Change "Hastings" to "Rye" in the lines starting with the one that contains "Hastings & St. Leonards Observer" and ending after the one that contains "Contacto (147, 616)". Return only those lines, with everything else left as it is.

··· Exercise data ···

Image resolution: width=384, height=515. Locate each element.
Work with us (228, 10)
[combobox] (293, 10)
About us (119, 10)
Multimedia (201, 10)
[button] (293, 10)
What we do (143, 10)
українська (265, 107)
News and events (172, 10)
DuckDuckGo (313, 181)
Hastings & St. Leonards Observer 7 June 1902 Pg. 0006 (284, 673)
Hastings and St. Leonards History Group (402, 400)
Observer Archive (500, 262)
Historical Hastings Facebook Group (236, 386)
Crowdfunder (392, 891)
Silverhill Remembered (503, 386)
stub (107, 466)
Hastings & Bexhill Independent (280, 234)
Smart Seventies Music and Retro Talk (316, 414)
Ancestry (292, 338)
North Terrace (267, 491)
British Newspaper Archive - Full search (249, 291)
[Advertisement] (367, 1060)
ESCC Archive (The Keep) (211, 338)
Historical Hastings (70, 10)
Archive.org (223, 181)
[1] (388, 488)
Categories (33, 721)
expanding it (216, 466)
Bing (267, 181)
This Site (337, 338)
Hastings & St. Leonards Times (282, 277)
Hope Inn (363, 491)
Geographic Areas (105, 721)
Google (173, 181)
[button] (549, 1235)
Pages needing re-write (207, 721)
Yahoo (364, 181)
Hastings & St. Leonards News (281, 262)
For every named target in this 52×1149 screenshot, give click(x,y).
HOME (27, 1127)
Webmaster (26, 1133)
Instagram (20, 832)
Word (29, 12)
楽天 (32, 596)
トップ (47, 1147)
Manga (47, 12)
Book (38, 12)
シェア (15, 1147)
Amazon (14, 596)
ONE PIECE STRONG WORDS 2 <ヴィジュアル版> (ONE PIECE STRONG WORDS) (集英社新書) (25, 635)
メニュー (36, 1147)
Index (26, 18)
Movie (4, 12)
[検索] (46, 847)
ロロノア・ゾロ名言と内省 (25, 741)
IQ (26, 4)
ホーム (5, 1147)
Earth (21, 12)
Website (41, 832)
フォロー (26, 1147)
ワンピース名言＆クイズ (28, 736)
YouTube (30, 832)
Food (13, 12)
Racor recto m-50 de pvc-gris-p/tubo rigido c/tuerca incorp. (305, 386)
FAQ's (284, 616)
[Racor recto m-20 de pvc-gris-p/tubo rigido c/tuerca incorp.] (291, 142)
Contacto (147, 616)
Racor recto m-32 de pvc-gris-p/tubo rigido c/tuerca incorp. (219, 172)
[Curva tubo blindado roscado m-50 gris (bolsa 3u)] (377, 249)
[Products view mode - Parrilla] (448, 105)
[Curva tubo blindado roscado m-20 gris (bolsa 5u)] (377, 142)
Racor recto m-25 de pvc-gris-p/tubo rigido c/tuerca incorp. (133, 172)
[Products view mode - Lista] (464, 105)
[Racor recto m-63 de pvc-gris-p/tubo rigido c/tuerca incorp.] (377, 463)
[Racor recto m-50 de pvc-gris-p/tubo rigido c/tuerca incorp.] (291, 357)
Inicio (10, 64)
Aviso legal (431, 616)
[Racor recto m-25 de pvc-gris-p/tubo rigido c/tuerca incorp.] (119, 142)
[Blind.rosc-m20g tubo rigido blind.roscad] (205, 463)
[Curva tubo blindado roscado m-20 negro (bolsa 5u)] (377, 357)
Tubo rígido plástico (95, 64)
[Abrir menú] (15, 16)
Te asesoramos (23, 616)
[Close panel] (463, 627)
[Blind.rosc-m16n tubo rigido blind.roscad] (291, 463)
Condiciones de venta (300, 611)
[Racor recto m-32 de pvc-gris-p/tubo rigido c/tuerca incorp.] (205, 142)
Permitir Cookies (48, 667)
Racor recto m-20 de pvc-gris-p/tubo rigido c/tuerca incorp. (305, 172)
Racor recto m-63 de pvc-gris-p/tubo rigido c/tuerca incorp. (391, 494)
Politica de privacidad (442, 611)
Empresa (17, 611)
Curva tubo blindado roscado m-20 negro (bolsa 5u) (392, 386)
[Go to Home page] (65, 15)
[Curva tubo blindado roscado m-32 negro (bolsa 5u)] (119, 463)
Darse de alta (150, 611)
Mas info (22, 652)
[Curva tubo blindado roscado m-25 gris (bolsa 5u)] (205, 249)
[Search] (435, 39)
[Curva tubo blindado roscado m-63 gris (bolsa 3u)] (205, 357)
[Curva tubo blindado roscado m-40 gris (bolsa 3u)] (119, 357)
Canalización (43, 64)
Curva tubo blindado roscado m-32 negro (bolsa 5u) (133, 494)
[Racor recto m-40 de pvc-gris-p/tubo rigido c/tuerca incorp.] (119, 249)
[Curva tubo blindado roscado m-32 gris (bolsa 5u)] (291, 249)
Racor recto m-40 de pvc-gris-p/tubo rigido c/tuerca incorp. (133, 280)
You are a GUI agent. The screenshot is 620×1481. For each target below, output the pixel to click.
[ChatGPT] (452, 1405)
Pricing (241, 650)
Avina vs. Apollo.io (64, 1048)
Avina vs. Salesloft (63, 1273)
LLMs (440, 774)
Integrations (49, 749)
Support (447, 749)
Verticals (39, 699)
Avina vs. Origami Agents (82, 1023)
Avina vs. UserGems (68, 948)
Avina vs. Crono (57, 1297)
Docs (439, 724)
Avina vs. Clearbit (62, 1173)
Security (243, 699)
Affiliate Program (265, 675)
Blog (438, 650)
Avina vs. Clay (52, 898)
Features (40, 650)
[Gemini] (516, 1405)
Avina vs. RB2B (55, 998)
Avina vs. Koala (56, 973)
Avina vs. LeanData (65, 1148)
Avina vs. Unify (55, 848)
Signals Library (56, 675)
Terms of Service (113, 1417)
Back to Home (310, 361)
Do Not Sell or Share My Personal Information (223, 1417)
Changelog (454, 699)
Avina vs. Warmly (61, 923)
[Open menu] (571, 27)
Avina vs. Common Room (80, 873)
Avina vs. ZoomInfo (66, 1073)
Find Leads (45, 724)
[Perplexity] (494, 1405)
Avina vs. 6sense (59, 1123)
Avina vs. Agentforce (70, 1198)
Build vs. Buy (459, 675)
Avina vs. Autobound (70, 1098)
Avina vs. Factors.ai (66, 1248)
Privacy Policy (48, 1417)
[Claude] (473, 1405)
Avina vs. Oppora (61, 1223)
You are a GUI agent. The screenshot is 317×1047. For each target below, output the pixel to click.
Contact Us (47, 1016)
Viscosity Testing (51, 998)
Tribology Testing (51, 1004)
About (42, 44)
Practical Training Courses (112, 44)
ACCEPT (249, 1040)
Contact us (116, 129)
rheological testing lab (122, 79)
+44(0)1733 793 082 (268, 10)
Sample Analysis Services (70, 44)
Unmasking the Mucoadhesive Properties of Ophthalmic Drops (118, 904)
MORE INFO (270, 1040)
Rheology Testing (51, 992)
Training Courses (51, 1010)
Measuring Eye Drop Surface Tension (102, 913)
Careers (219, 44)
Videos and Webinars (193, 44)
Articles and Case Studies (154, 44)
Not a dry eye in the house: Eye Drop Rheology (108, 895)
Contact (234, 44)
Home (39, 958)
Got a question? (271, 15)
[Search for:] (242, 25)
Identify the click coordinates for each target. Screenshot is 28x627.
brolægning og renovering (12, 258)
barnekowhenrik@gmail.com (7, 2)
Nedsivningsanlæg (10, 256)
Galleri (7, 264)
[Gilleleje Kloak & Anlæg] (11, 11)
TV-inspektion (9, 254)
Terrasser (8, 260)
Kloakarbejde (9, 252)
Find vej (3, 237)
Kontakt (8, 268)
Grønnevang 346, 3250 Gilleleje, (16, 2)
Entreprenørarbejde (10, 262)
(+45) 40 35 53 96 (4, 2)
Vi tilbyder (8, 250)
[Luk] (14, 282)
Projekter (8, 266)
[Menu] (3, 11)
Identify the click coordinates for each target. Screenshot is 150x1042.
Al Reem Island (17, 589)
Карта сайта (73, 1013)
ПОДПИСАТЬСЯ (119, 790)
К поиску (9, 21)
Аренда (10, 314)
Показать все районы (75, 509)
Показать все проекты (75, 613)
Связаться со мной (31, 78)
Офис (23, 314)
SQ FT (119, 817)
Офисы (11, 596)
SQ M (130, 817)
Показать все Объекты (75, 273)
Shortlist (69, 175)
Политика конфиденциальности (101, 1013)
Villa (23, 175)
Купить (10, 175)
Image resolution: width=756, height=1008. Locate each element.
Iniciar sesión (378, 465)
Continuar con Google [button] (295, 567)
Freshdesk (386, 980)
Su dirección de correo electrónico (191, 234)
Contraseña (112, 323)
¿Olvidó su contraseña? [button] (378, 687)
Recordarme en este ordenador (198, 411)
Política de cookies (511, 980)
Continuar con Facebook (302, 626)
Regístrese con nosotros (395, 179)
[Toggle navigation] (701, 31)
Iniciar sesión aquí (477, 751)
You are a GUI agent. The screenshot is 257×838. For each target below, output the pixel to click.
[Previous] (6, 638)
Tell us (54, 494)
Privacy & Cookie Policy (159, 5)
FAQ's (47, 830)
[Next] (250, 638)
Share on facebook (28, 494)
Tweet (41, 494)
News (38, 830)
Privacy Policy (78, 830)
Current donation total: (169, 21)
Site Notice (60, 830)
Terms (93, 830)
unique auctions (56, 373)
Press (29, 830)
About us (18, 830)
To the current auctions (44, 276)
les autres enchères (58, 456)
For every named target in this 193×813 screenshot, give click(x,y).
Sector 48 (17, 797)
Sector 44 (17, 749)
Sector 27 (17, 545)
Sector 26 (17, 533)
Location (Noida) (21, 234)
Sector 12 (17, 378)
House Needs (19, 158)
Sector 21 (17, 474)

···

-- Output for this task --
Rye & St. Leonards Observer 7 June 1902 Pg. 0006 (284, 673)
Rye and St. Leonards History Group (402, 400)
Observer Archive (500, 262)
Historical Rye Facebook Group (236, 386)
Crowdfunder (392, 891)
Silverhill Remembered (503, 386)
stub (107, 466)
Rye & Bexhill Independent (280, 234)
Smart Seventies Music and Retro Talk (316, 414)
Ancestry (292, 338)
North Terrace (267, 491)
British Newspaper Archive - Full search (249, 291)
[Advertisement] (367, 1060)
ESCC Archive (The Keep) (211, 338)
Historical Rye (70, 10)
Archive.org (223, 181)
[1] (388, 488)
Categories (33, 721)
expanding it (216, 466)
Bing (267, 181)
This Site (337, 338)
Rye & St. Leonards Times (282, 277)
Hope Inn (363, 491)
Geographic Areas (105, 721)
Google (173, 181)
[button] (549, 1235)
Pages needing re-write (207, 721)
Yahoo (364, 181)
Rye & St. Leonards News (281, 262)
For every named target in this 52×1149 screenshot, give click(x,y).
HOME (27, 1127)
Webmaster (26, 1133)
Instagram (20, 832)
Word (29, 12)
楽天 (32, 596)
トップ (47, 1147)
Manga (47, 12)
Book (38, 12)
シェア (15, 1147)
Amazon (14, 596)
ONE PIECE STRONG WORDS 2 <ヴィジュアル版> (ONE PIECE STRONG WORDS) (集英社新書) (25, 635)
メニュー (36, 1147)
Index (26, 18)
Movie (4, 12)
[検索] (46, 847)
ロロノア・ゾロ名言と内省 (25, 741)
IQ (26, 4)
ホーム (5, 1147)
Earth (21, 12)
Website (41, 832)
フォロー (26, 1147)
ワンピース名言＆クイズ (28, 736)
YouTube (30, 832)
Food (13, 12)
Racor recto m-50 de pvc-gris-p/tubo rigido c/tuerca incorp. (305, 386)
FAQ's (284, 616)
[Racor recto m-20 de pvc-gris-p/tubo rigido c/tuerca incorp.] (291, 142)
Contacto (147, 616)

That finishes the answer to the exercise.